Related story: Whoa, Uranus Looks Totally Messed Up Right Now

Such a mission would help to unlock the many mysteries of Uranus (stop giggling, this is serious). Planetary scientists are seeking to learn more about the ice giants and how they formed and the degree to which Uranus migrated from its original, formative location. According to Mandt, up-close investigations of Uranus could detail the history of our immediate surroundings, showing how small celestial bodies were able to distribute water and other building blocks of life to the inner solar system. These investigations could also shed light on distant exoplanets and “their system architectures,” Mandt wrote in her essay.

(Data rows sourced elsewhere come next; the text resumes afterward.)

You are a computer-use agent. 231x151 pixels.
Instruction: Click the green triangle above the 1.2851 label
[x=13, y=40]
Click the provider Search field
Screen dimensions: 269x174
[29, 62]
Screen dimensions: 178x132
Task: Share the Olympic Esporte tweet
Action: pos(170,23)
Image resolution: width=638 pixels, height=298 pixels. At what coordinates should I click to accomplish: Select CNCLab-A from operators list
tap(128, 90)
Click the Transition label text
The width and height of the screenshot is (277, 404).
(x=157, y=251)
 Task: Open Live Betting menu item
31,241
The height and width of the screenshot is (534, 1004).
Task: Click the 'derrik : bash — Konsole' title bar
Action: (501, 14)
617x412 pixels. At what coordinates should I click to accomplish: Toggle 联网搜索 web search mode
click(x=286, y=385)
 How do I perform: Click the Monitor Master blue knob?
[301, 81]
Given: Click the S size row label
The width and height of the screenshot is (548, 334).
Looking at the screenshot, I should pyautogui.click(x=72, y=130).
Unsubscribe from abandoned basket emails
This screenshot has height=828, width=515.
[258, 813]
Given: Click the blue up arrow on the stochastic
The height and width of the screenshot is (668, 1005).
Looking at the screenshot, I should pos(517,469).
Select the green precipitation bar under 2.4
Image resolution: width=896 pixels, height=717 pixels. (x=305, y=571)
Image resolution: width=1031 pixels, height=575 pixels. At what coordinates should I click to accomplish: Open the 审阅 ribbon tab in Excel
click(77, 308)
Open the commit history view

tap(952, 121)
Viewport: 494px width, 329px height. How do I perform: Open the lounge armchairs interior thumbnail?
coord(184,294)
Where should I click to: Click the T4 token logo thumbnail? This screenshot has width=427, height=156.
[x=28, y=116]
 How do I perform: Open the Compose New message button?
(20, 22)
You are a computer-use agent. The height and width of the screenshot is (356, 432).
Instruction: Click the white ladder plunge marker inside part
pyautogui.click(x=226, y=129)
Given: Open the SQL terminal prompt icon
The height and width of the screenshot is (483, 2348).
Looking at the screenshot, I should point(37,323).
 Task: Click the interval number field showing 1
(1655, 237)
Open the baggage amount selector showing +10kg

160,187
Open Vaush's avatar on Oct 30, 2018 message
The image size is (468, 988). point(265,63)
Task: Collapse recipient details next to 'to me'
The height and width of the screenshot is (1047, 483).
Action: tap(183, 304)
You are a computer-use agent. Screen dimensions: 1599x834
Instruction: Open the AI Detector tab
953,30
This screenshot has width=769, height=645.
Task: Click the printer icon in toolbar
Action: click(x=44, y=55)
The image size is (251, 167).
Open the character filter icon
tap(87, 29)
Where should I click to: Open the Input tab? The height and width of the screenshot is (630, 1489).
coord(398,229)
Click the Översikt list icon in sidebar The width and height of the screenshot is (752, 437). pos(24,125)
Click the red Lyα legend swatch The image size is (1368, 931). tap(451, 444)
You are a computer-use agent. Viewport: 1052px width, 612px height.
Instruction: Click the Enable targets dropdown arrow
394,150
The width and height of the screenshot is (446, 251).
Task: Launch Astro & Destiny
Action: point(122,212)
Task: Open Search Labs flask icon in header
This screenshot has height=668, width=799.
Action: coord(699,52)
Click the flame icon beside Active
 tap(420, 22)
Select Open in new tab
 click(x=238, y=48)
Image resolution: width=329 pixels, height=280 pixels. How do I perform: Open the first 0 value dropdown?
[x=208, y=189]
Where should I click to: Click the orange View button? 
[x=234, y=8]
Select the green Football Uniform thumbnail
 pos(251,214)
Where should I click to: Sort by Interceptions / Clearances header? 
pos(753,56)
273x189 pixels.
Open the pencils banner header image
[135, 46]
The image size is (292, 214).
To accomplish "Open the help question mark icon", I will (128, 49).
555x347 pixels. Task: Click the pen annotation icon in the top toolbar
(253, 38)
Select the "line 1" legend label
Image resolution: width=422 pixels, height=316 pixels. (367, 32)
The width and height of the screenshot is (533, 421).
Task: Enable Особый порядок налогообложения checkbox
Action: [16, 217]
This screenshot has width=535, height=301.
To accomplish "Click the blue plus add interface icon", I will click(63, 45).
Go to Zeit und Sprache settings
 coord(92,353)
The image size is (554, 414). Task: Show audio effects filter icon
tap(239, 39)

Such assessments would require detailed measurements of isotope ratios and the quantities of noble gases present within the ice giant—data that an atmospheric probe could gather with ease, according to the planetary scientist.

Other questions in need of answers include the reason for the planet’s severe tilt, an obliquity of 90 degrees that “causes extreme atmospheric seasonal variation over its 84-Earth-year orbit,” Mandt writes, adding that “observations of haze and clouds from Earth cannot provide enough information to explain atmospheric circulation and wind patterns.”

UOP could study Uranus’s magnetosphere and provide fresh insights into the planet’s internal structure (is the core solid or diffuse?). And then there are Uranus’s many moons to consider.

“The moons of Uranus are much smaller than the four large moons of Jupiter and Saturn’s moon Titan. They should be solid and inactive because they are small, and the surfaces should only show impact craters,” Mandt wrote to me. “What is exciting is that Voyager 2 images didn’t show many craters and instead showed features that could be formed by geologic activity. We want to study the internal structure of these moons to figure out why the surfaces are so young, and we hope to find evidence for liquid water.”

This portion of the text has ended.